## [DATA IN THIS EXERCISE]
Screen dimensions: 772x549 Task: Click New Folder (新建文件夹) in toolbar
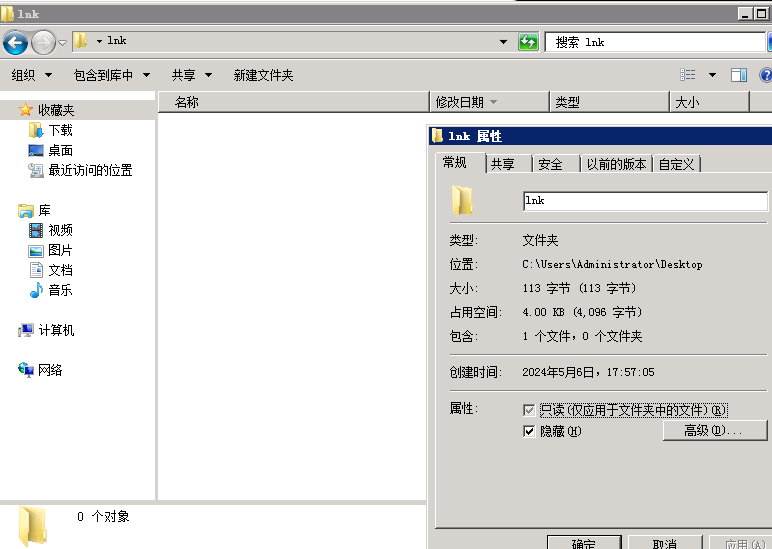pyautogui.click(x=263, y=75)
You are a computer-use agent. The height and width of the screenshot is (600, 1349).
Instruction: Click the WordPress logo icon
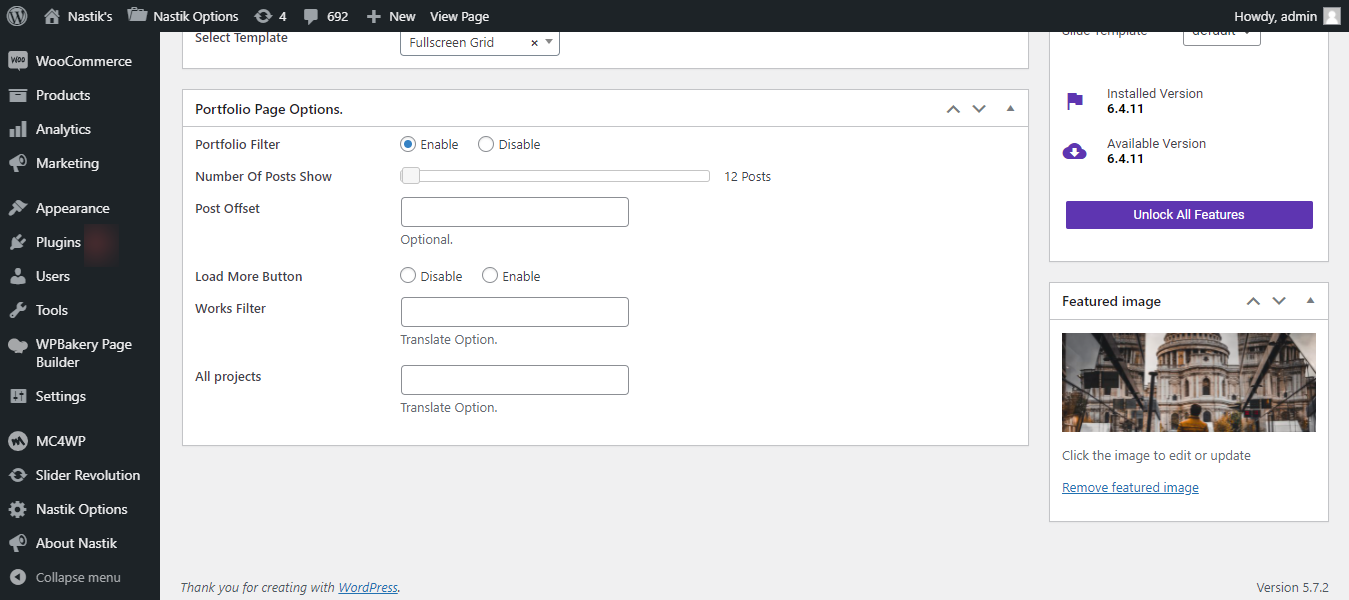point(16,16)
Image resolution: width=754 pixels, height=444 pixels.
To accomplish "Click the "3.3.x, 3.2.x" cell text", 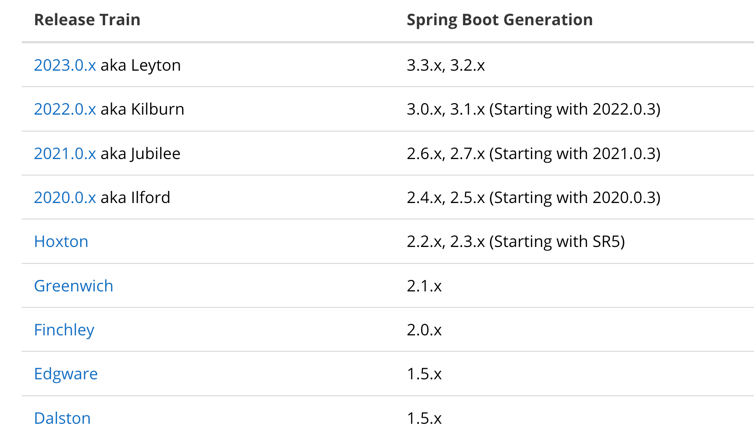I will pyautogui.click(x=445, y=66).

## [EXERCISE DIRECTIONS]
Scan the listing above, and wherever a line holds the word "height", copy it.

## [RESPONSE AREA]
You are a computer-use agent. The height and width of the screenshot is (600, 1349).
Image resolution: width=754 pixels, height=444 pixels.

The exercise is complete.